- Exercise instructions -
Even if a line seems odd, print it as it is, and include every record.

(Stored data)
+--

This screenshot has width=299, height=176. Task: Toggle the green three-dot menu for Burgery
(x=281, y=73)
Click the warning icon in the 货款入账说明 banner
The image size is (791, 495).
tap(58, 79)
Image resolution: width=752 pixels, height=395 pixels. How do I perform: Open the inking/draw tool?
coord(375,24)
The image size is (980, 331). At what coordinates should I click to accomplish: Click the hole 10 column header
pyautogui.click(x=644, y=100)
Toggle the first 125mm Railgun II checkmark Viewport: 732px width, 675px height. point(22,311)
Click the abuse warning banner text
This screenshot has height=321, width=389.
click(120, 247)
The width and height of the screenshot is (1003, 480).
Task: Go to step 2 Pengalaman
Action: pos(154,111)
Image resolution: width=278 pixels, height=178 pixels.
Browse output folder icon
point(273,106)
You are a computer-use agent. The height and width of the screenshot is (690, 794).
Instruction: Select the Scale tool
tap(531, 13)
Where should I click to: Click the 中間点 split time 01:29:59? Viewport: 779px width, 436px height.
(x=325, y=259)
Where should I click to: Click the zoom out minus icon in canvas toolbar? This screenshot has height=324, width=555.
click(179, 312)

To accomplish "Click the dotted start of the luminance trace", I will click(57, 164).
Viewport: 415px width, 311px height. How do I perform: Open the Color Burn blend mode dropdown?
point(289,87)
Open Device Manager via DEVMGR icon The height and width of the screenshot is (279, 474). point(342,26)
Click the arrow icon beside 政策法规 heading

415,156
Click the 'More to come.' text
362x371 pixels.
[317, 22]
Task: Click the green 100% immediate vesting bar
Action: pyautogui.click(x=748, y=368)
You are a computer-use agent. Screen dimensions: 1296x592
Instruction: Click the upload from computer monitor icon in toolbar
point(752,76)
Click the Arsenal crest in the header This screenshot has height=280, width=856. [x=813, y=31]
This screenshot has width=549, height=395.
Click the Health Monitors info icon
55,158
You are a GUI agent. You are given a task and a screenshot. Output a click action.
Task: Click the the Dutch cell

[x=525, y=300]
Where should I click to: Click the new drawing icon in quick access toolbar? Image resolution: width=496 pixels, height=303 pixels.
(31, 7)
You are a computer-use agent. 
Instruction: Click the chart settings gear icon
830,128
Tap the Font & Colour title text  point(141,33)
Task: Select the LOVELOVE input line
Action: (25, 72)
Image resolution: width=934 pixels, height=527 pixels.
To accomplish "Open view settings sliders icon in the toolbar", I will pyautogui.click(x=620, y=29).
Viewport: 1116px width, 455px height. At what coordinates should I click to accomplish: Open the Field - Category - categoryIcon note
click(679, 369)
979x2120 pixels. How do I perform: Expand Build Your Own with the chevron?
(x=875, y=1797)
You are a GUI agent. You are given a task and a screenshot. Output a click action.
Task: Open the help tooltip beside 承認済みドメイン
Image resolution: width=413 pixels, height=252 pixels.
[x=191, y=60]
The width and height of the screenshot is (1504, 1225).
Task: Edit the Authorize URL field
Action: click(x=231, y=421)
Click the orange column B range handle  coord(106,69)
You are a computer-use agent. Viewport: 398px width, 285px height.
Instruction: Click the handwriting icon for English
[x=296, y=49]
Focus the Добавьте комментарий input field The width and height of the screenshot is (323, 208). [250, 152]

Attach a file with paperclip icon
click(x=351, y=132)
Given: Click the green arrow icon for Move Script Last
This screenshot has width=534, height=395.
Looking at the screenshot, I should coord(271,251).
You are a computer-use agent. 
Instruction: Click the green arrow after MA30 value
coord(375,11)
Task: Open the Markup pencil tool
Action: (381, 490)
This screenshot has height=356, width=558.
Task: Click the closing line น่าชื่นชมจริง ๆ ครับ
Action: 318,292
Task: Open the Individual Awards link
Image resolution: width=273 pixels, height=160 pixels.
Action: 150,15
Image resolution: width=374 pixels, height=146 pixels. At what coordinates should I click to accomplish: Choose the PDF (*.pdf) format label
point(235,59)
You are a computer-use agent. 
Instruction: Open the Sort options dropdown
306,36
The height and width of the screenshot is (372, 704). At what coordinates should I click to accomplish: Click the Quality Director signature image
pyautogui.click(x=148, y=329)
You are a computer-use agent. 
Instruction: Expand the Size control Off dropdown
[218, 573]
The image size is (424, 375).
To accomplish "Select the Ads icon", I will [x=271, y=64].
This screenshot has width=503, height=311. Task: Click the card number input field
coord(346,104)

+--

- Response to this exercise -
This screenshot has width=299, height=176. Task: Toggle the green three-dot menu for Burgery
(x=281, y=73)
Click the warning icon in the 货款入账说明 banner
The image size is (791, 495).
tap(58, 79)
Image resolution: width=752 pixels, height=395 pixels. How do I perform: Open the inking/draw tool?
coord(375,24)
The image size is (980, 331). At what coordinates should I click to accomplish: Click the hole 10 column header
pyautogui.click(x=644, y=100)
Toggle the first 125mm Railgun II checkmark Viewport: 732px width, 675px height. point(22,311)
Click the abuse warning banner text
This screenshot has height=321, width=389.
click(120, 247)
The width and height of the screenshot is (1003, 480).
Task: Go to step 2 Pengalaman
Action: pos(154,111)
Image resolution: width=278 pixels, height=178 pixels.
Browse output folder icon
point(273,106)
You are a computer-use agent. The height and width of the screenshot is (690, 794).
Instruction: Select the Scale tool
tap(531, 13)
Where should I click to: Click the 中間点 split time 01:29:59? Viewport: 779px width, 436px height.
(x=325, y=259)
Where should I click to: Click the zoom out minus icon in canvas toolbar? This screenshot has height=324, width=555.
click(179, 312)

To accomplish "Click the dotted start of the luminance trace", I will click(57, 164).
Viewport: 415px width, 311px height. How do I perform: Open the Color Burn blend mode dropdown?
point(289,87)
Open Device Manager via DEVMGR icon The height and width of the screenshot is (279, 474). point(342,26)
Click the arrow icon beside 政策法规 heading

415,156
Click the 'More to come.' text
362x371 pixels.
[317, 22]
Task: Click the green 100% immediate vesting bar
Action: pyautogui.click(x=748, y=368)
You are a computer-use agent. Screen dimensions: 1296x592
Instruction: Click the upload from computer monitor icon in toolbar
point(752,76)
Click the Arsenal crest in the header This screenshot has height=280, width=856. [x=813, y=31]
This screenshot has width=549, height=395.
Click the Health Monitors info icon
55,158
You are a GUI agent. You are given a task and a screenshot. Output a click action.
Task: Click the the Dutch cell

[x=525, y=300]
Where should I click to: Click the new drawing icon in quick access toolbar? Image resolution: width=496 pixels, height=303 pixels.
(31, 7)
You are a computer-use agent. 
Instruction: Click the chart settings gear icon
830,128
Tap the Font & Colour title text  point(141,33)
Task: Select the LOVELOVE input line
Action: (25, 72)
Image resolution: width=934 pixels, height=527 pixels.
To accomplish "Open view settings sliders icon in the toolbar", I will pyautogui.click(x=620, y=29).
Viewport: 1116px width, 455px height. At what coordinates should I click to accomplish: Open the Field - Category - categoryIcon note
click(679, 369)
979x2120 pixels. How do I perform: Expand Build Your Own with the chevron?
(x=875, y=1797)
You are a GUI agent. You are given a task and a screenshot. Output a click action.
Task: Open the help tooltip beside 承認済みドメイン
Image resolution: width=413 pixels, height=252 pixels.
[x=191, y=60]
The width and height of the screenshot is (1504, 1225).
Task: Edit the Authorize URL field
Action: click(x=231, y=421)
Click the orange column B range handle  coord(106,69)
You are a computer-use agent. Viewport: 398px width, 285px height.
Instruction: Click the handwriting icon for English
[x=296, y=49]
Focus the Добавьте комментарий input field The width and height of the screenshot is (323, 208). [250, 152]

Attach a file with paperclip icon
click(x=351, y=132)
Given: Click the green arrow icon for Move Script Last
This screenshot has width=534, height=395.
Looking at the screenshot, I should coord(271,251).
You are a computer-use agent. 
Instruction: Click the green arrow after MA30 value
coord(375,11)
Task: Open the Markup pencil tool
Action: (381, 490)
This screenshot has height=356, width=558.
Task: Click the closing line น่าชื่นชมจริง ๆ ครับ
Action: 318,292
Task: Open the Individual Awards link
Image resolution: width=273 pixels, height=160 pixels.
Action: 150,15
Image resolution: width=374 pixels, height=146 pixels. At what coordinates should I click to accomplish: Choose the PDF (*.pdf) format label
point(235,59)
You are a computer-use agent. 
Instruction: Open the Sort options dropdown
306,36
The height and width of the screenshot is (372, 704). At what coordinates should I click to accomplish: Click the Quality Director signature image
pyautogui.click(x=148, y=329)
You are a computer-use agent. 
Instruction: Expand the Size control Off dropdown
[218, 573]
The image size is (424, 375).
To accomplish "Select the Ads icon", I will [x=271, y=64].
This screenshot has width=503, height=311. Task: Click the card number input field
coord(346,104)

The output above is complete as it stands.